The late Anne Brown
The late Anne Brown

Wigtown Book Festival launches major national essay prize

Wigtown Book Festival has announced the launch of a new national essay prize for Scotland in association with the BBC.

The £1500 Anne Brown Essay Prize will be awarded for the best literary essay, published or unpublished, by a writer in or from Scotland.

The annual award has been created in memory of Anne Brown (1942-2021), former Wigtown Book Festival chair of trustees and a widely respected BBC radio producer. It is generously supported by her children, Jo and Richard.

The judging panel, which includes broadcaster Sally Magnusson and New Yorker writer Larissa MacFarquhar, will be looking for precise writing, original thinking, curiosity, and creative approaches to non-fiction topics.
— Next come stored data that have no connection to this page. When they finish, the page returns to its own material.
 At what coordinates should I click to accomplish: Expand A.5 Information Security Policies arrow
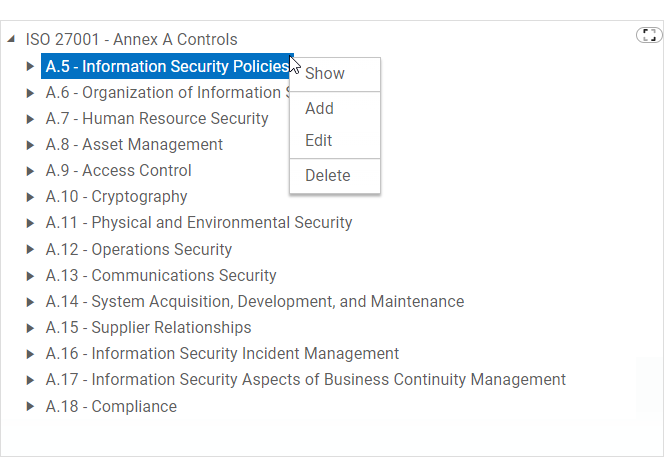31,67
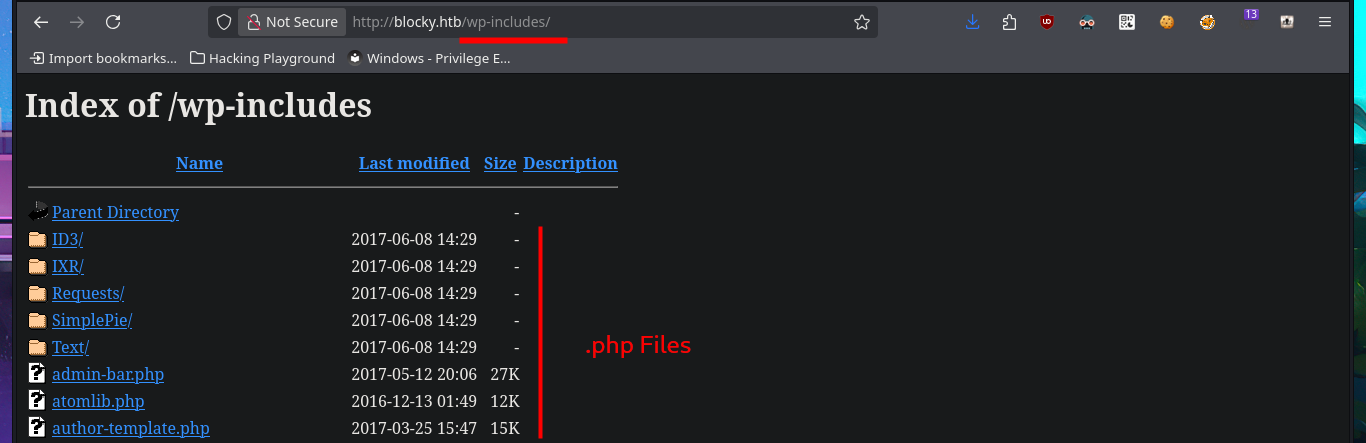
Task: Go back to the previous page
Action: (x=40, y=22)
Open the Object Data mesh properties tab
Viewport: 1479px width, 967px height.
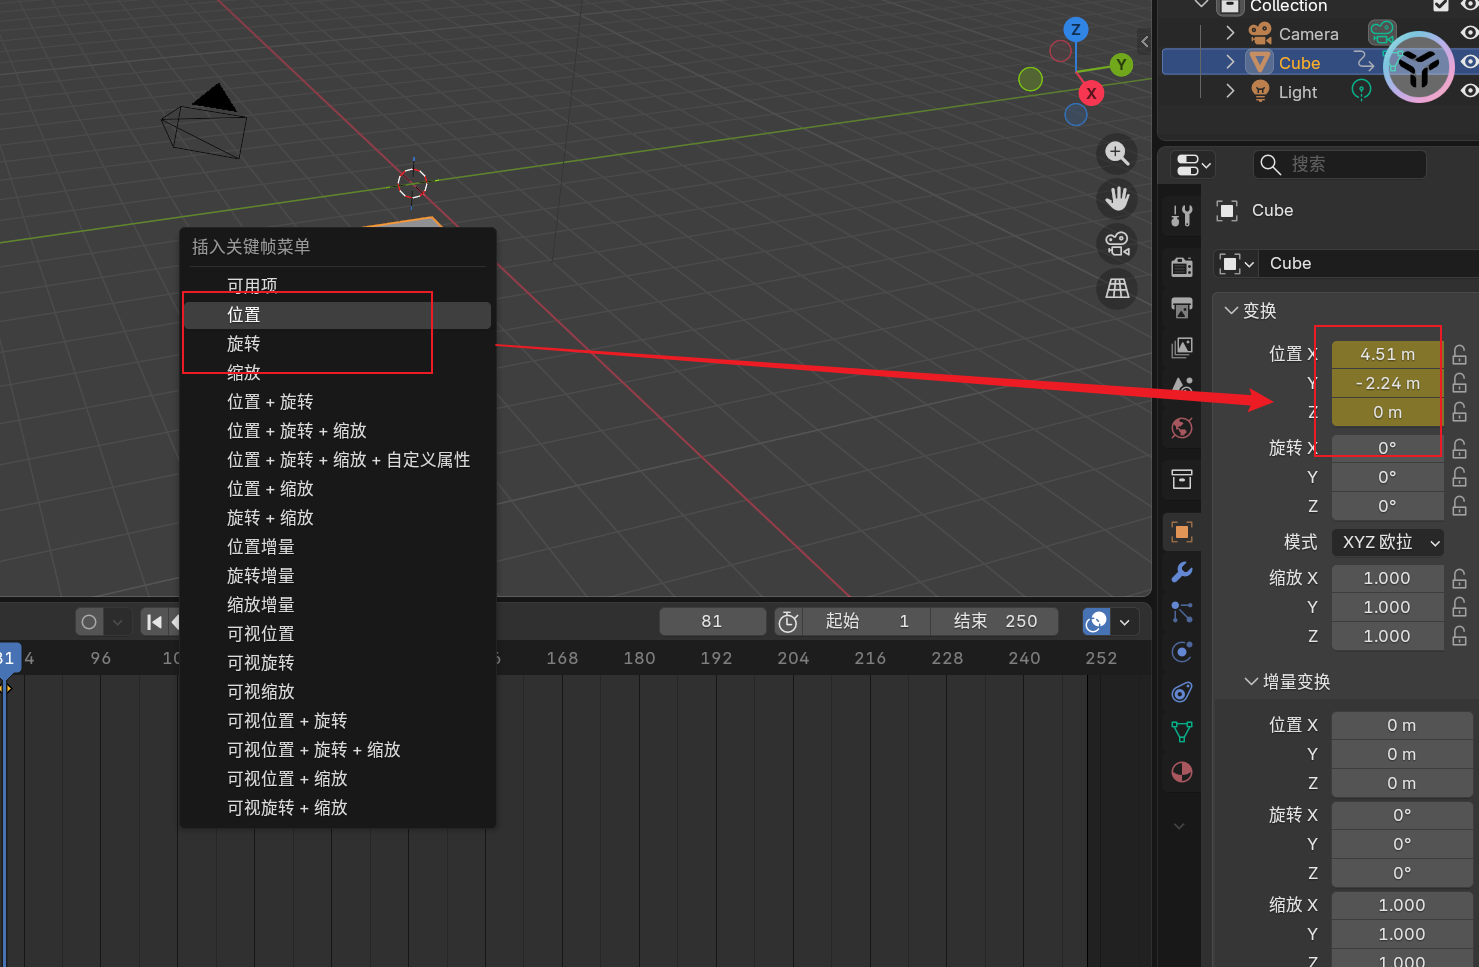(x=1182, y=732)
There are no set subjects for entries, and no specific requirements to write about Scotland, although entrants are encouraged to address: ‘aspects of our shared social, cultural or emotional lives.’

Speaking on behalf of the family, Richard Brown, a New York-based film producer best known for the feature Outlaw King and TV series including True Detective and Catch-22, said: ‘My sister Jo and I are happy to have the opportunity to inaugurate the Anne Brown Essay Prize. Our mother was tirelessly devoted to current affairs, literature, broadcasting – and to Wigtown Book Festival.

‘We knew Anne was a great mother but I’m not sure we fully understood what an extraordinary producer, reporter and colleague she was. She always insisted on giving the credit to everyone but herself. The outpouring of grief and the many hundreds of tributes we have received since we lost her has been inspiring and moving.

The late Anne Brown

‘This prize encapsulates her various passions and interests. Nobody would have looked forward to reading the entries more than she would have.’

Anne had an accomplished career and spent most of her working life as a broadcast journalist with the BBC, starting in the London newsroom, moving to current affairs in Newcastle and in the mid-80s she joined BBC Radio Scotland, working as a reporter, presenter and producer in Dumfries, Selkirk, Aberdeen, Orkney and Shetland, as well as Edinburgh and Glasgow.

She wrote and produced many documentaries, produced Newsweek Scotland and Good Morning Scotland, and presented a regular series of programmes for the World Service. She was commissioned by Canongate to write a book about the alleged child abuse scandals in Orkney in 1991.

In a voluntary capacity, she became the first chair of Wigtown Book Festival’s trustees in 2007, and played an important role in developing the charity and establishing the festival as one of Scotland’s best-loved annual literary events.

Adrian Turpin, artistic director, Wigtown Book Festival, said: ‘We all feel the loss of Anne deeply. Simply, she was the best of the Wigtown Book Festival, and we would like to thank her family for creating such a fitting memorial.

‘The essay is one of the most exciting and vibrant forms of writing today and it’s overdue that Scotland should celebrate its best essayists. We hope this annual prize will be a valuable addition to the nation’s literary ecology.’

The winner will be announced at a ceremony at the Wigtown Book Festival on Sunday 26 September, subject to Covid restrictions. Details of how to enter, guidelines and terms and conditions will be available at www.wigtownbookfestival.com.